西川善司 / グラフィックス技術と大画面と赤い車を愛するジャーナリスト

画像集#025のサムネイル/【西川善司】ストラテジーとレース,2つのゲームジャンルにおける「視界」をリアルで体験してきた話

(善)後不覚

blog:http://www.z-z-z.jp/blog/


 もう6月も下旬に入り,E3 2013も終わったタイミングですが,今回は,5月に2回あった,トンボ返りスケジュールの海外出張についてお話ししたいと思います。
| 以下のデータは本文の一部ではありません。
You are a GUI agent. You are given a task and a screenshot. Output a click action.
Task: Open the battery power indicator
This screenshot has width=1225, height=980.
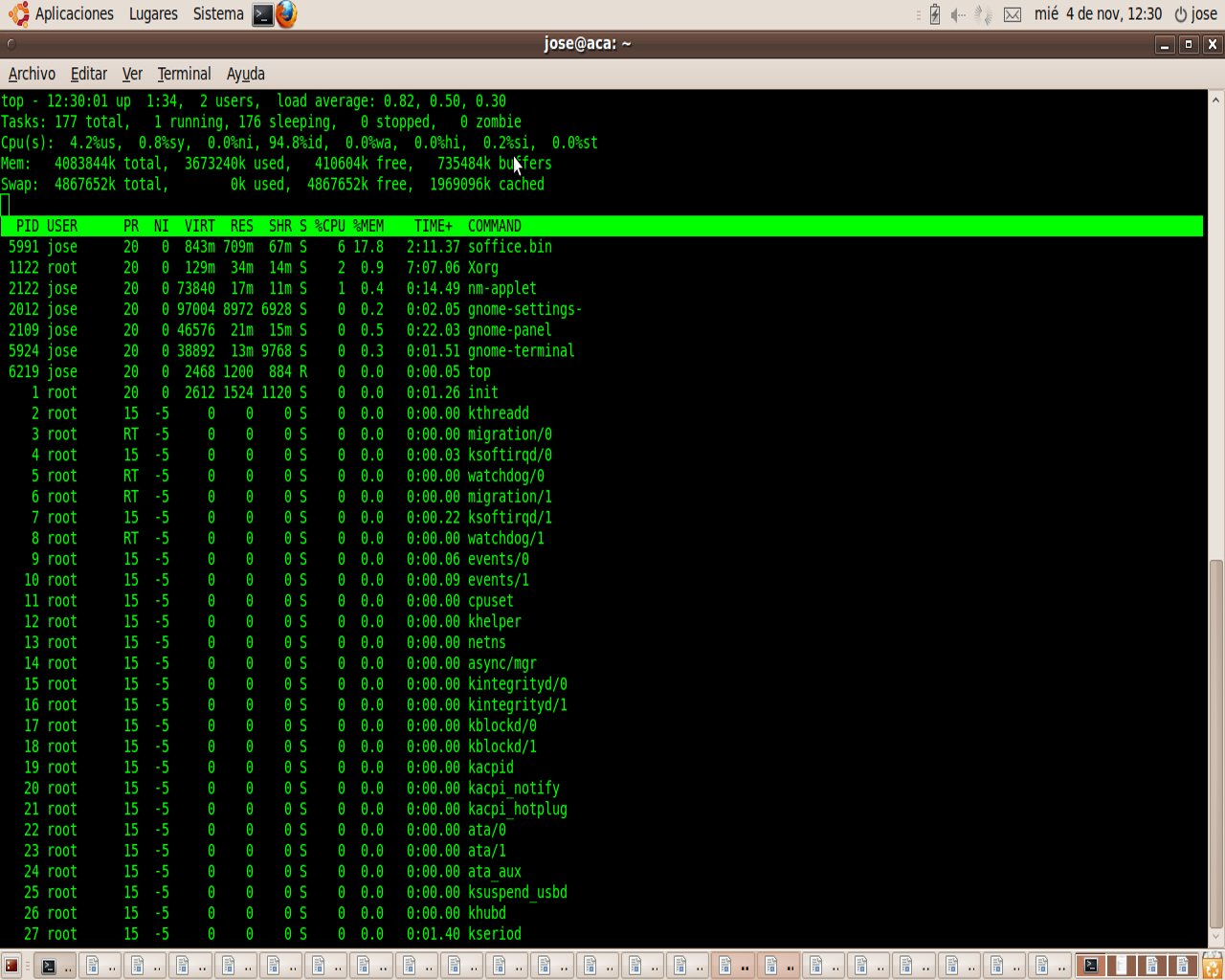[935, 14]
渡航先はカナダ・トロントと,英国・シルバーストーンサーキットでした。


「シムシティ」の視界をリアル一人称で楽しむ in カナダ・トロント


 まずは5月第2週に行ったトロントからですが,こちらは,AMDの新APU説明会参加が目的でした(関連記事)。

2013年6月現在,電波塔としては東京スカイツリーが世界で一番高い建造物。CN Towerは中国の広州塔に次いで3位の位置にある
画像集#002のサムネイル/【西川善司】ストラテジーとレース,2つのゲームジャンルにおける「視界」をリアルで体験してきた話
 トロントに到着した翌日は予定のないオフ日で,AMDから「時間があるなら,トロントの観光名所である『CN Tower』に連れていってあげよう」という提案をいただいたので,お言葉に甘えて参加することにしてみました。
 CN Tower(CNタワー)は,高さ553mの電波塔で,ドバイの「Burj Khalifa」(ブルジュ・ハリファ)が建つまで,30年以上もの間,世界で最も高い人工建造物だったとのことです。

 高いところは好きなのですが,東京スカイツリーにも行ったことがなかった自分としては,CN Towerに登れるなんて願ったり叶ったりでした。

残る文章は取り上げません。